* **Teks**:
--------------------------------------------------

Aceh sedang tidak baik-baik saja.

Moderasi Beragama dalam Bingkai Toleransi: Kajian Islam dan Keberagaman

Toleransi merupakan hasil dari interaksi sosial yang erat di dalam masyarakat. Dalam konteks kehidupan sosial beragama, manusia tidak dapat ...

Moderasi adalah istilah yang berasal dari kata "moderat". Kata "moderat" sendiri merupakan sebuah sifat yang diambil dari kata "moderation", yang memiliki arti tidak berlebihan, sedang, atau berada di tengah-tengah. Dalam bahasa Indonesia, istilah ini diadaptasi menjadi "moderasi", dan dalam Kamus Besar Bahasa Indonesia (KBBI), moderasi didefinisikan sebagai upaya untuk mengurangi kekerasan atau menghindari ekstremisme. Menurut KBBI, istilah moderasi berasal dari bahasa Latin "moderâtio", yang berarti kesederhanaan (tiada kelebihan dan tiada kekurangan). Oleh karena itu, saat kita menggabungkan moderasi dengan beragama, istilah "moderasi beragama" merujuk pada sikap yang berusaha mengurangi kekerasan dan menghindari ekstremisme dalam praktik beragama.

--------------------------------------------------

* **Data Sumber**:
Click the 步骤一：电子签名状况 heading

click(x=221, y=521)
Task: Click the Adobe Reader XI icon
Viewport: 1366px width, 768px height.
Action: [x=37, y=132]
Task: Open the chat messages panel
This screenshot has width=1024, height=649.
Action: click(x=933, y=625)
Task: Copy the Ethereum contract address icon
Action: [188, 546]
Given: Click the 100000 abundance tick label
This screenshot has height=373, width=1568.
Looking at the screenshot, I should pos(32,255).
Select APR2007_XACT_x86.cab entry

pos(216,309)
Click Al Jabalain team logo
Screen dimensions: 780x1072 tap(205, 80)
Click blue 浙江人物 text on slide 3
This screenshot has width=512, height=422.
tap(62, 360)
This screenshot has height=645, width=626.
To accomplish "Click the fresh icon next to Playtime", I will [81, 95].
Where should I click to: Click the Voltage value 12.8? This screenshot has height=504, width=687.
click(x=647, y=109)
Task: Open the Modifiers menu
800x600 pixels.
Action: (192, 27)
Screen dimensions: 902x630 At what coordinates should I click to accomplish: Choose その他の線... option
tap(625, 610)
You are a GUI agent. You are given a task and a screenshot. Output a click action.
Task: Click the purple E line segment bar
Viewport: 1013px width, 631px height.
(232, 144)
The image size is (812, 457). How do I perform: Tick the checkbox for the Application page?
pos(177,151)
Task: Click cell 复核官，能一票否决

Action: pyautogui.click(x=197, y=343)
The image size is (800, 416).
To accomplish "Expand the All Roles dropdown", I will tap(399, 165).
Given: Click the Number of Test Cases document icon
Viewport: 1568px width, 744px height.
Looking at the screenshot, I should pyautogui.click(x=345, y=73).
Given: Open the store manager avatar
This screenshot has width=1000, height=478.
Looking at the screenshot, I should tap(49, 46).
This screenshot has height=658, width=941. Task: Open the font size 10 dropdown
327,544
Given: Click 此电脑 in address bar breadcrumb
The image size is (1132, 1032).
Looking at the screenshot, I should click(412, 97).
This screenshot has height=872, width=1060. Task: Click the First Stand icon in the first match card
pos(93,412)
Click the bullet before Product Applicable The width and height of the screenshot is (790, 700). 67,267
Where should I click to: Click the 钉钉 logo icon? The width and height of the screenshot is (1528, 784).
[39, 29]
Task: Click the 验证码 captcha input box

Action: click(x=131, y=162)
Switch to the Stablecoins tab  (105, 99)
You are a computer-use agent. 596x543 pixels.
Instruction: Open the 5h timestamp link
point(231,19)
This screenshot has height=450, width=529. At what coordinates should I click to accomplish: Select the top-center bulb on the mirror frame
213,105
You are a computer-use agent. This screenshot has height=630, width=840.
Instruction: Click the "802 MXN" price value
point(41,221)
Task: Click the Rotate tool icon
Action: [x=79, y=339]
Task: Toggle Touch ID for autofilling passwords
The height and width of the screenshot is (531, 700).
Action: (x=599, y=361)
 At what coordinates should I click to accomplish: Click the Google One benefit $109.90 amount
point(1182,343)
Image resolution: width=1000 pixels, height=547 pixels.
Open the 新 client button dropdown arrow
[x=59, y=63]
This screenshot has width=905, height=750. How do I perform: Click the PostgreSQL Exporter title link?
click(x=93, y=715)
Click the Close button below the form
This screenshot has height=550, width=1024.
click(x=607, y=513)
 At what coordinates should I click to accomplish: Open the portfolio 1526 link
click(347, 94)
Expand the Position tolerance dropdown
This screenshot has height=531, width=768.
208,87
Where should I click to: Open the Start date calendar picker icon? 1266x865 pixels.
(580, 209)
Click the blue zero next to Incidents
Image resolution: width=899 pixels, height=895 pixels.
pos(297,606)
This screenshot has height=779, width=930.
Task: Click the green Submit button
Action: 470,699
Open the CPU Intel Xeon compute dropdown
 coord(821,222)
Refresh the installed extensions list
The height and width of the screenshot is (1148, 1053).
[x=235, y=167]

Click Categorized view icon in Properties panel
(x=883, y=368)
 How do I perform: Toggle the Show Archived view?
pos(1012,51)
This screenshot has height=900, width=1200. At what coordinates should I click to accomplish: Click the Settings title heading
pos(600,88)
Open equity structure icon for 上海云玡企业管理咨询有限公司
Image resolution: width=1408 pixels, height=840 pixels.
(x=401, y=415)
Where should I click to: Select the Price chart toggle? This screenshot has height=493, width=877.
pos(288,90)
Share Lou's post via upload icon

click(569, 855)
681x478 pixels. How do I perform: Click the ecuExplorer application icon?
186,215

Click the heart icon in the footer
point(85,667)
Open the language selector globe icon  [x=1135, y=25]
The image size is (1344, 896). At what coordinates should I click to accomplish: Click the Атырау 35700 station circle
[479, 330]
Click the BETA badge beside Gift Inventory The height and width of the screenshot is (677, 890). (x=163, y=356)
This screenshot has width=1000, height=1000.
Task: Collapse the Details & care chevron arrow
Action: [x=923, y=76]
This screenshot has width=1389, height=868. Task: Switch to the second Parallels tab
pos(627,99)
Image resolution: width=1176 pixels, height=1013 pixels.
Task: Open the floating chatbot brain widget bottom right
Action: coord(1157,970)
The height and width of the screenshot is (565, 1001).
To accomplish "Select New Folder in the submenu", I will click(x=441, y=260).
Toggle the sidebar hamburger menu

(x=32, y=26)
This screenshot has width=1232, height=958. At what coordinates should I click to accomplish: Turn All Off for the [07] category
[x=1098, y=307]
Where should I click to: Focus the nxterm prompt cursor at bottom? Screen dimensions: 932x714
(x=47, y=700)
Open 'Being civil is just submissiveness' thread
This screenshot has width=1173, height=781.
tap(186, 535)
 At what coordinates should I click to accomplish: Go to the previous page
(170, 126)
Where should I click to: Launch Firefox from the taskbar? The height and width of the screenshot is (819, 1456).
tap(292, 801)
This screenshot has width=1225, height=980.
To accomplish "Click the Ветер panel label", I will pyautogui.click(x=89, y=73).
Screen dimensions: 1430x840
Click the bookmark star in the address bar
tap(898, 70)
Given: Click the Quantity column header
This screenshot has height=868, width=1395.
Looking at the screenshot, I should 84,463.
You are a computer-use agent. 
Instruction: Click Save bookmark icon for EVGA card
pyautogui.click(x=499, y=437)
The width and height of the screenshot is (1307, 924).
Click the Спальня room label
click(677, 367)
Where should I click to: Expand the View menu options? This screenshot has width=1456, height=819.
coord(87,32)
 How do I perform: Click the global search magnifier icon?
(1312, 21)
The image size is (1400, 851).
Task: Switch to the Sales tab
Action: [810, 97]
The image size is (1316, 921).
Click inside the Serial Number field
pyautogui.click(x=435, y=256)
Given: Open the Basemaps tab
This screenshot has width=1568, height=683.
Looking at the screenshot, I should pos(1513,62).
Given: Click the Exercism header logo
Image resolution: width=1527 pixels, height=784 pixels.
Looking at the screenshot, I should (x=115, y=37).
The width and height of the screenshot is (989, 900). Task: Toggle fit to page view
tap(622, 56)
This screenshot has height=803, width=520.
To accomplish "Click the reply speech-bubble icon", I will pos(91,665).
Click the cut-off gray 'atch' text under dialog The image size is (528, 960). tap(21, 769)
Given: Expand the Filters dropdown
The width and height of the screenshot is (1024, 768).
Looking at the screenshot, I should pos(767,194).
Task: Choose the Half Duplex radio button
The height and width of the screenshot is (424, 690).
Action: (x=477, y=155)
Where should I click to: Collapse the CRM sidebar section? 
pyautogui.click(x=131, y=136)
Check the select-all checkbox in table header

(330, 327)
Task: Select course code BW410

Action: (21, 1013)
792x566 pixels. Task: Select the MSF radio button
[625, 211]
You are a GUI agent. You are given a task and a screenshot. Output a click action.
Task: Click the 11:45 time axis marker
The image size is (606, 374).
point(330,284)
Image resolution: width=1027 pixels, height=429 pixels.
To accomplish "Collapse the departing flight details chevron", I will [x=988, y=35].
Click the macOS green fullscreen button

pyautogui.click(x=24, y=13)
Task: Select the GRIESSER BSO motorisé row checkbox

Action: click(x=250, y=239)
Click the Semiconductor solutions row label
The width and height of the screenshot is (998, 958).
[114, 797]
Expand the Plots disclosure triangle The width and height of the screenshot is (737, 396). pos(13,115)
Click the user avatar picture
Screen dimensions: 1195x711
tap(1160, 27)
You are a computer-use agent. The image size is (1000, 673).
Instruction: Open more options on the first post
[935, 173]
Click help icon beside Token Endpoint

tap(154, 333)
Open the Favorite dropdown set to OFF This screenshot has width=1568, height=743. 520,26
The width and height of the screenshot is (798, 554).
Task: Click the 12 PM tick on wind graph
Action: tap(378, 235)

--------------------------------------------------

* **Tindakan yang Diperlukan**:
- 1) Tentukan apakah setiap pernyataan berikut sesuai dengan teks tentang moderasi beragama. Jawab ya atau tidak untuk tiap pernyataan, lalu kutip kata-kata teks yang menentukan jawabannya.
(a) Menurut KBBI, istilah moderasi berasal dari bahasa Latin.
(b) KBBI mendefinisikan moderasi sebagai upaya untuk menambah kekerasan.
(c) Toleransi disebut sebagai penyebab interaksi sosial di dalam masyarakat.
- 2) Tuliskan ulang baris-baris dalam catatan tanpa mengubah apa pun. Mulai dari baris yang memuat "Given: Click 此电脑 in address bar breadcrumb" dan berhenti setelah baris yang memuat "[x=59, y=63]".

* **Jawaban per Tugas**:
- 1)
(a) Ya: "Menurut KBBI, istilah moderasi berasal dari bahasa Latin"
(b) Tidak: "moderasi didefinisikan sebagai upaya untuk mengurangi kekerasan atau menghindari ekstremisme"
(c) Tidak: "Toleransi merupakan hasil dari interaksi sosial yang erat di dalam masyarakat"

- 2)
Given: Click 此电脑 in address bar breadcrumb
The image size is (1132, 1032).
Looking at the screenshot, I should click(412, 97).
This screenshot has height=872, width=1060. Task: Click the First Stand icon in the first match card
pos(93,412)
Click the bullet before Product Applicable The width and height of the screenshot is (790, 700). 67,267
Where should I click to: Click the 钉钉 logo icon? The width and height of the screenshot is (1528, 784).
[39, 29]
Task: Click the 验证码 captcha input box

Action: click(x=131, y=162)
Switch to the Stablecoins tab  (105, 99)
You are a computer-use agent. 596x543 pixels.
Instruction: Open the 5h timestamp link
point(231,19)
This screenshot has height=450, width=529. At what coordinates should I click to accomplish: Select the top-center bulb on the mirror frame
213,105
You are a computer-use agent. This screenshot has height=630, width=840.
Instruction: Click the "802 MXN" price value
point(41,221)
Task: Click the Rotate tool icon
Action: [x=79, y=339]
Task: Toggle Touch ID for autofilling passwords
The height and width of the screenshot is (531, 700).
Action: (x=599, y=361)
 At what coordinates should I click to accomplish: Click the Google One benefit $109.90 amount
point(1182,343)
Image resolution: width=1000 pixels, height=547 pixels.
Open the 新 client button dropdown arrow
[x=59, y=63]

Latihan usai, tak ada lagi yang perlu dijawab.